------ Records for the exercise
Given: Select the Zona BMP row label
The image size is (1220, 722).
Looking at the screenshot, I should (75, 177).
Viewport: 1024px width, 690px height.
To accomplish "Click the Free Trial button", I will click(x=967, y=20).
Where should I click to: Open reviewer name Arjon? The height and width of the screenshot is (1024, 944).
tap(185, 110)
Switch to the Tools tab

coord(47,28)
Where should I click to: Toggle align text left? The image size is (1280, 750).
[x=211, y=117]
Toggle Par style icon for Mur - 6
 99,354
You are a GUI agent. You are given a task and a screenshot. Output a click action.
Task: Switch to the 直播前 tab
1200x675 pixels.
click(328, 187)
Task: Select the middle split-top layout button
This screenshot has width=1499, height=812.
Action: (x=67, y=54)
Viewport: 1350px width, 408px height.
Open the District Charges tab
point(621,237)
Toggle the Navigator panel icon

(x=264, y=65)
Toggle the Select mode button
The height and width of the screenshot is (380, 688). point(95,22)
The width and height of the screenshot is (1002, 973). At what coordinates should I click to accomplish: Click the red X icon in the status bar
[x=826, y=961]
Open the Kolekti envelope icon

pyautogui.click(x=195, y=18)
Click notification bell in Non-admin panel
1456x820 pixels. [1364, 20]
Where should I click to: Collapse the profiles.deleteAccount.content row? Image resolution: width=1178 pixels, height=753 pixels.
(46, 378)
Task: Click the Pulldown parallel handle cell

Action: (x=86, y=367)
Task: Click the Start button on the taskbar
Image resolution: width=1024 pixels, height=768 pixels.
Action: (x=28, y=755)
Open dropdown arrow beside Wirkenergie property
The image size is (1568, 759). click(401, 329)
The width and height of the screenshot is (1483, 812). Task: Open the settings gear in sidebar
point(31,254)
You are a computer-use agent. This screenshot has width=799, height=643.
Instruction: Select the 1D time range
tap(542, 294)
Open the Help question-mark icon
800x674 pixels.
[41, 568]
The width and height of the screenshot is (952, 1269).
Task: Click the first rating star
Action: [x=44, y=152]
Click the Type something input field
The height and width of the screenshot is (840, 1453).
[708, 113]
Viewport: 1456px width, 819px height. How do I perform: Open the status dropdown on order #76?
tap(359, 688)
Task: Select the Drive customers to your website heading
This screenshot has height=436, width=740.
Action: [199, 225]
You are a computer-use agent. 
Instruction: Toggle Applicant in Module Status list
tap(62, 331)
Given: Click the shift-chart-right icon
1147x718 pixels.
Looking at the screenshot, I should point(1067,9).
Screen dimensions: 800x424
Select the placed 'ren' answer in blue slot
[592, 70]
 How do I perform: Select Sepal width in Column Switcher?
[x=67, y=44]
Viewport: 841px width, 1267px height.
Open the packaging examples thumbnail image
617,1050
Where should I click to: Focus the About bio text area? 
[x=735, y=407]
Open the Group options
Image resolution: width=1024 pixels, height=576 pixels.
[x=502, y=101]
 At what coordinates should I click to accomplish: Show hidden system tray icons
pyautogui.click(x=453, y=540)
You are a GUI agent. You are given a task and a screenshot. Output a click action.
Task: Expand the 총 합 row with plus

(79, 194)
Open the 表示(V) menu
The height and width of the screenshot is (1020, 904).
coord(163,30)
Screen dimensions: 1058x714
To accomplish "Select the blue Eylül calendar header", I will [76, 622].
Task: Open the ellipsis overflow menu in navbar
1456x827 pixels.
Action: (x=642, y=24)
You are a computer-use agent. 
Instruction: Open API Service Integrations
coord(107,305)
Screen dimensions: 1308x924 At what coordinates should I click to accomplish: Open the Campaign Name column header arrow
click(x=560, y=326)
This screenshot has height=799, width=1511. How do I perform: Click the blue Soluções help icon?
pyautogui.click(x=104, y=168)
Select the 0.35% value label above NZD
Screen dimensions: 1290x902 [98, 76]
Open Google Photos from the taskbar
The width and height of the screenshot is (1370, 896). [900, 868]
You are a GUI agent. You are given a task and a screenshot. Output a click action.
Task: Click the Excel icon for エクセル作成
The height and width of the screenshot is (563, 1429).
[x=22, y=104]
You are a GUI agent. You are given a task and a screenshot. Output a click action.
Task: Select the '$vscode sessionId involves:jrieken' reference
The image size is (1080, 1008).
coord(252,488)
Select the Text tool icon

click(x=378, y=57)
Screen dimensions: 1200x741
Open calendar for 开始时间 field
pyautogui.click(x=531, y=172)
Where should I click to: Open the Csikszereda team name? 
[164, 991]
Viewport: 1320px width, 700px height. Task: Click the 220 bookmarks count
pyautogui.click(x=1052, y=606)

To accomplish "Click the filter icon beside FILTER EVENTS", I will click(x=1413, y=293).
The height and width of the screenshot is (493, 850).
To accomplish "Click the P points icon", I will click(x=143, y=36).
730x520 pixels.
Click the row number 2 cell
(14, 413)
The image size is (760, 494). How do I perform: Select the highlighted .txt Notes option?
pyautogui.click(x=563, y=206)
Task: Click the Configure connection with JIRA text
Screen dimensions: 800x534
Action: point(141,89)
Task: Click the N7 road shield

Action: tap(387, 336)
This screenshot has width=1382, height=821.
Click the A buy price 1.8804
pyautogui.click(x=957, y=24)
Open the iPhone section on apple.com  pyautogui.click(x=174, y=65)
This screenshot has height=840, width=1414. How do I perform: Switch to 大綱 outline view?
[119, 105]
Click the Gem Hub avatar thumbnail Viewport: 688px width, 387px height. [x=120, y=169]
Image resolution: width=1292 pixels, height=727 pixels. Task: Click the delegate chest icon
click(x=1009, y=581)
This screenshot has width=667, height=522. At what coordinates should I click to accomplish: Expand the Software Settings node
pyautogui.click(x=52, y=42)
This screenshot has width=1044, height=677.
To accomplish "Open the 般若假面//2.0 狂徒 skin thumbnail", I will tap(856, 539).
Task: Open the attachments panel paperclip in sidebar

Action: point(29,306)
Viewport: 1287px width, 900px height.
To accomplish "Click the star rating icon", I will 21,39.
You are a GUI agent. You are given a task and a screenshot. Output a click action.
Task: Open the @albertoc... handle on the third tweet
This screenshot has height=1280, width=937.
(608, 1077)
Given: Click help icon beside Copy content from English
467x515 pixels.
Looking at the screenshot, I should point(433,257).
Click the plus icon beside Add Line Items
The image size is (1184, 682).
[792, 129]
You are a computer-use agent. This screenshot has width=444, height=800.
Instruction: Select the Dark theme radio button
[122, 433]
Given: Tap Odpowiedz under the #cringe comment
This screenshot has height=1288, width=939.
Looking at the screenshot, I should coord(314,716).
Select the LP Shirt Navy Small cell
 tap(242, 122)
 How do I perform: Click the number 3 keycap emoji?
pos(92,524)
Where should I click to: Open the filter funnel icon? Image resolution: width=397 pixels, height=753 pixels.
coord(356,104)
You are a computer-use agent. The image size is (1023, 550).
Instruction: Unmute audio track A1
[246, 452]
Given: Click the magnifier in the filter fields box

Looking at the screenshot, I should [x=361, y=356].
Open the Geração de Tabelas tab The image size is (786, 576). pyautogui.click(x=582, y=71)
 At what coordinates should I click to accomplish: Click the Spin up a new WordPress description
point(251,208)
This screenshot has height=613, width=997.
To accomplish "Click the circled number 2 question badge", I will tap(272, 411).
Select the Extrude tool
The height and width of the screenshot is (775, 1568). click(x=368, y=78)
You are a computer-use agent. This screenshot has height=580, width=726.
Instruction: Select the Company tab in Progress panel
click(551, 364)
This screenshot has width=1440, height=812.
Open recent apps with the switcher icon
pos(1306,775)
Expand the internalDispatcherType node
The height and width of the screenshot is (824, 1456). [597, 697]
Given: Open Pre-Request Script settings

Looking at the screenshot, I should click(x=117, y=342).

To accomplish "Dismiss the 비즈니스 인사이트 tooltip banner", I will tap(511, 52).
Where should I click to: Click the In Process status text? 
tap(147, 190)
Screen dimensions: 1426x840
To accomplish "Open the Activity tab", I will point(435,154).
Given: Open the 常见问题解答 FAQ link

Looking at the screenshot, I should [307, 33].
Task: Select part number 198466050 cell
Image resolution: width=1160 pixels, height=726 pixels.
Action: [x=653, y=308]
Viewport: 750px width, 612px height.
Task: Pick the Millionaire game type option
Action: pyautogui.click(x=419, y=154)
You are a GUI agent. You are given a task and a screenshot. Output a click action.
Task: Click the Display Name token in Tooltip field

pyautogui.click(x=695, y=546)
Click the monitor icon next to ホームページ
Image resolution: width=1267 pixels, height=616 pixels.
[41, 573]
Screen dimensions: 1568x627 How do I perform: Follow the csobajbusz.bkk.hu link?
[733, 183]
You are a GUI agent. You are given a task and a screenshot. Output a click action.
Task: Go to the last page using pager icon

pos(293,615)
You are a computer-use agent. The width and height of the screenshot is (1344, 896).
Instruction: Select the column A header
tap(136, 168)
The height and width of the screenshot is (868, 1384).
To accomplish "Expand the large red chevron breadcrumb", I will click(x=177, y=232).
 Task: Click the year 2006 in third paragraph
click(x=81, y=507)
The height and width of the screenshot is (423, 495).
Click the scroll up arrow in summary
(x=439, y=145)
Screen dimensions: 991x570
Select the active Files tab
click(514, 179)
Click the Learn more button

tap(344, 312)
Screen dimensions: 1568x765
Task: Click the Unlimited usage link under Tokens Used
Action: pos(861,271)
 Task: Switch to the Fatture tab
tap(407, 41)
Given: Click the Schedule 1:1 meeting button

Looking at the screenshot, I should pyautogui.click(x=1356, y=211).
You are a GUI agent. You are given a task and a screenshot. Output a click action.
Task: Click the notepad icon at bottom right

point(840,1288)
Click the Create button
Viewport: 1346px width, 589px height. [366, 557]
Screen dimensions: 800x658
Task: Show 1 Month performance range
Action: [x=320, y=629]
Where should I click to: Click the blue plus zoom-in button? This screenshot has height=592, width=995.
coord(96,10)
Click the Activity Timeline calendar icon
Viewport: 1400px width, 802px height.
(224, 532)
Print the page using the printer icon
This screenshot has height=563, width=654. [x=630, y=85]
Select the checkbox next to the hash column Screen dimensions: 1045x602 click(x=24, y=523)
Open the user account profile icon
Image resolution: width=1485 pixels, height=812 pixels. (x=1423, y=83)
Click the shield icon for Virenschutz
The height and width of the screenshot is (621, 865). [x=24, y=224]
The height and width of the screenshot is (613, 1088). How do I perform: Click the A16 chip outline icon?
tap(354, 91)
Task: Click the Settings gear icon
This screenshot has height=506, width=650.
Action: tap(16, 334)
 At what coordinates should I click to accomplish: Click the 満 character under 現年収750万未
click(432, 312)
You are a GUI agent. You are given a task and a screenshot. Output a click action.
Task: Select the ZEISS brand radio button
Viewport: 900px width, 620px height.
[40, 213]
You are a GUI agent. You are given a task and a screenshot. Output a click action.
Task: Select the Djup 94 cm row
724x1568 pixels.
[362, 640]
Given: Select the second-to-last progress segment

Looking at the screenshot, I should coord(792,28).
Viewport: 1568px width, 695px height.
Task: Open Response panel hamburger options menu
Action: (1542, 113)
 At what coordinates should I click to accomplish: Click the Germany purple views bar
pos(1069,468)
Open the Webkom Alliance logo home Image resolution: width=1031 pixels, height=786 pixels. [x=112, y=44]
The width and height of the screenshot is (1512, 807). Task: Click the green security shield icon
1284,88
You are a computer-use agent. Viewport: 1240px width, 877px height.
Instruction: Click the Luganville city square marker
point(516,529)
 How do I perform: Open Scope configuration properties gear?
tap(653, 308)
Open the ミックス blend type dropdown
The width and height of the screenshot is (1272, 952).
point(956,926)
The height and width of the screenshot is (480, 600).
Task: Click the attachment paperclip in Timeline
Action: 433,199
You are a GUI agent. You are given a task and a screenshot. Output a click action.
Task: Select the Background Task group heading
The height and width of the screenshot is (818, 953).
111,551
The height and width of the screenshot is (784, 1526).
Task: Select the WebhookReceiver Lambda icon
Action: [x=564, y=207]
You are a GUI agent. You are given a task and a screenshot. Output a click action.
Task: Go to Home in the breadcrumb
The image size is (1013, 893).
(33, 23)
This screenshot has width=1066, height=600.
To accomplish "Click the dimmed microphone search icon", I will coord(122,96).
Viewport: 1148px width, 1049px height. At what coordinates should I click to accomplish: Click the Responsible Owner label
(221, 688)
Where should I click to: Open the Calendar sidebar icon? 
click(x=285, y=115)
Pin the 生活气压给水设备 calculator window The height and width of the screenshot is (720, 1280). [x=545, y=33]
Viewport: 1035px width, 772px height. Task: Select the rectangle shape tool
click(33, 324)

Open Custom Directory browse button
------------
Could you write out the data, unchanged, from the line with "You are a computer-use agent. The image" up to and including the line with "tap(136, 168)"?

Written answer.
You are a computer-use agent. The image size is (1023, 550).
Instruction: Unmute audio track A1
[246, 452]
Given: Click the magnifier in the filter fields box

Looking at the screenshot, I should [x=361, y=356].
Open the Geração de Tabelas tab The image size is (786, 576). pyautogui.click(x=582, y=71)
 At what coordinates should I click to accomplish: Click the Spin up a new WordPress description
point(251,208)
This screenshot has height=613, width=997.
To accomplish "Click the circled number 2 question badge", I will tap(272, 411).
Select the Extrude tool
The height and width of the screenshot is (775, 1568). click(x=368, y=78)
You are a computer-use agent. This screenshot has height=580, width=726.
Instruction: Select the Company tab in Progress panel
click(551, 364)
This screenshot has width=1440, height=812.
Open recent apps with the switcher icon
pos(1306,775)
Expand the internalDispatcherType node
The height and width of the screenshot is (824, 1456). [597, 697]
Given: Open Pre-Request Script settings

Looking at the screenshot, I should click(x=117, y=342).

To accomplish "Dismiss the 비즈니스 인사이트 tooltip banner", I will tap(511, 52).
Where should I click to: Click the In Process status text? 
tap(147, 190)
Screen dimensions: 1426x840
To accomplish "Open the Activity tab", I will point(435,154).
Given: Open the 常见问题解答 FAQ link

Looking at the screenshot, I should [307, 33].
Task: Select part number 198466050 cell
Image resolution: width=1160 pixels, height=726 pixels.
Action: [x=653, y=308]
Viewport: 750px width, 612px height.
Task: Pick the Millionaire game type option
Action: pyautogui.click(x=419, y=154)
You are a GUI agent. You are given a task and a screenshot. Output a click action.
Task: Click the Display Name token in Tooltip field

pyautogui.click(x=695, y=546)
Click the monitor icon next to ホームページ
Image resolution: width=1267 pixels, height=616 pixels.
[41, 573]
Screen dimensions: 1568x627 How do I perform: Follow the csobajbusz.bkk.hu link?
[733, 183]
You are a GUI agent. You are given a task and a screenshot. Output a click action.
Task: Go to the last page using pager icon

pos(293,615)
You are a computer-use agent. The width and height of the screenshot is (1344, 896).
Instruction: Select the column A header
tap(136, 168)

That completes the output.